The documentary lineup includes:

— “Accidental Courtesy: Daryl Davis, Race and America” – Daryl Davis is an accomplished musician who has played all over the world with various legends but he also has an unusual hobby: Daryl likes to meet and befriend members of the KKK, many of whom have never met a person of color. Directed by Matt Ornstein.

— “Big Sonia” – For decades, nonagenarian Sonia Warshawski has been an inspirational public speaker in places where her stories of surviving the Holocaust have inspired countless individuals who once felt their own traumas would leave them broken forever. But when Sonia receives an eviction notice for her classic tailor shop, she is confronted with an agonizing decision: whether to open a new shop elsewhere or to finally retire. Directed by Leah Warshawski and Charles Todd Soliday.

— “Colin Hay: Waiting for My Real Life” –  chronicles the inspiring personal and artistic journey of the singer-songwriter and former Men At Work front man. Directed by Nate Gowtham and Aaron Faulls.

— “Ear Buds: The Podcasting Documentary” – The bond that forms between avid fan and zealous podcaster is unlike any other, as the experience of listening to one of thousands of available podcasts can feel very personal, almost one on one.  Directed by Graham Elwood.

— “Farewell Ferris Wheel” – The heart of the traveling summer carnival is a diligent workforce of Mexican migrant workers, legally employed with the controversial H-2B guest worker visa. Directed by Jamie Sisley and Miguel M.i.G. Martinez.

— “God Knows Where I Am” – After her early release from a state psychiatric hospital, Linda Bishop was determined to remain free of the system and broke into an abandoned farmhouse, and lived off of rainwater and apples for the next four months during one of the coldest New Hampshire winters on record.

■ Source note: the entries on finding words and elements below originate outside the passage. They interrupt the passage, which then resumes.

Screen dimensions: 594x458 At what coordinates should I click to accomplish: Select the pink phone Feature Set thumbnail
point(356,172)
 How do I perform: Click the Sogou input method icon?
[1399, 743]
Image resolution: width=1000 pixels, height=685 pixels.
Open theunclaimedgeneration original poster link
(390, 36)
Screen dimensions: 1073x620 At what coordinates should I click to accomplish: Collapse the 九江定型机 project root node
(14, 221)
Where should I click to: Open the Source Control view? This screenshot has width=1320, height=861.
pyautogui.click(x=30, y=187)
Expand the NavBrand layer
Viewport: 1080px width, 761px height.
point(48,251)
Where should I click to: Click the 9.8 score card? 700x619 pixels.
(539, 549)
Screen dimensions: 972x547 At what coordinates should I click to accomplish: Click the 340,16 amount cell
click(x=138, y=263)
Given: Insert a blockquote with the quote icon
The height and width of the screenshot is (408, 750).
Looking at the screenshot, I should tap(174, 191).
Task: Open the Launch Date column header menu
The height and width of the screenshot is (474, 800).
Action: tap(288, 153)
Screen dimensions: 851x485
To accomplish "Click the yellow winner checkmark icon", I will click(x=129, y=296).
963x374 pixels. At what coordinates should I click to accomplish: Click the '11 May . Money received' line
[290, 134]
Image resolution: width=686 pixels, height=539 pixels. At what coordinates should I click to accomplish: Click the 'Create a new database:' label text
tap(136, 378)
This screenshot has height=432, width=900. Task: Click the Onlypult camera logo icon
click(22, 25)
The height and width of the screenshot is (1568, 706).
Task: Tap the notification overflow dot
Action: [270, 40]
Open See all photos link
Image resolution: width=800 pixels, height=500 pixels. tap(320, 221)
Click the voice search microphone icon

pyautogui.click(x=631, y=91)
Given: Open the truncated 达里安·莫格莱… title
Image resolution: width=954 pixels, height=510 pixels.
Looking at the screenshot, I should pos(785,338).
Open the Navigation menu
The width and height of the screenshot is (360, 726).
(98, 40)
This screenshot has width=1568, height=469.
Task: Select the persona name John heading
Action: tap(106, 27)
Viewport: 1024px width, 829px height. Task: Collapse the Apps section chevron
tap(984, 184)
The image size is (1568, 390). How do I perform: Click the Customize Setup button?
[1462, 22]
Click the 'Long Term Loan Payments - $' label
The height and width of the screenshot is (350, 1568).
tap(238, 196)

Directed by Todd Wider and Jedd Wider.

— “Magicians: Life in the Impossible” – “Magicians” introduces four world-class practitioners of the dark arts. The film follows them on stage and off, exploring how and why these very different characters passionately dedicate their lives to the artistry and craft of illusion.  Directed by Marcie Hume and Christoph Baaden.

— “Magnificent Burden” – Former Manhattan socialite Taylor Stein becomes entangled in an international baby trafficking ring and reluctantly goes undercover for the FBI to save a little boy. Directed by Rob Nelson.

— “Swim Team” – In New Jersey, the parents of one autistic boy  form a competitive swim team, recruiting multi-ethnic autistic teens and training them with high expectations and zero pity. Directed by Lara Stolman.

— “Until 20” – Diagnosed with osteosarcoma, a rare type of bone cancer, at age 13, James Ragan turned devastating odds into a personal mission to do one good thing a week for someone else. Directed by Geraldine Moriba and Jamila Paksima.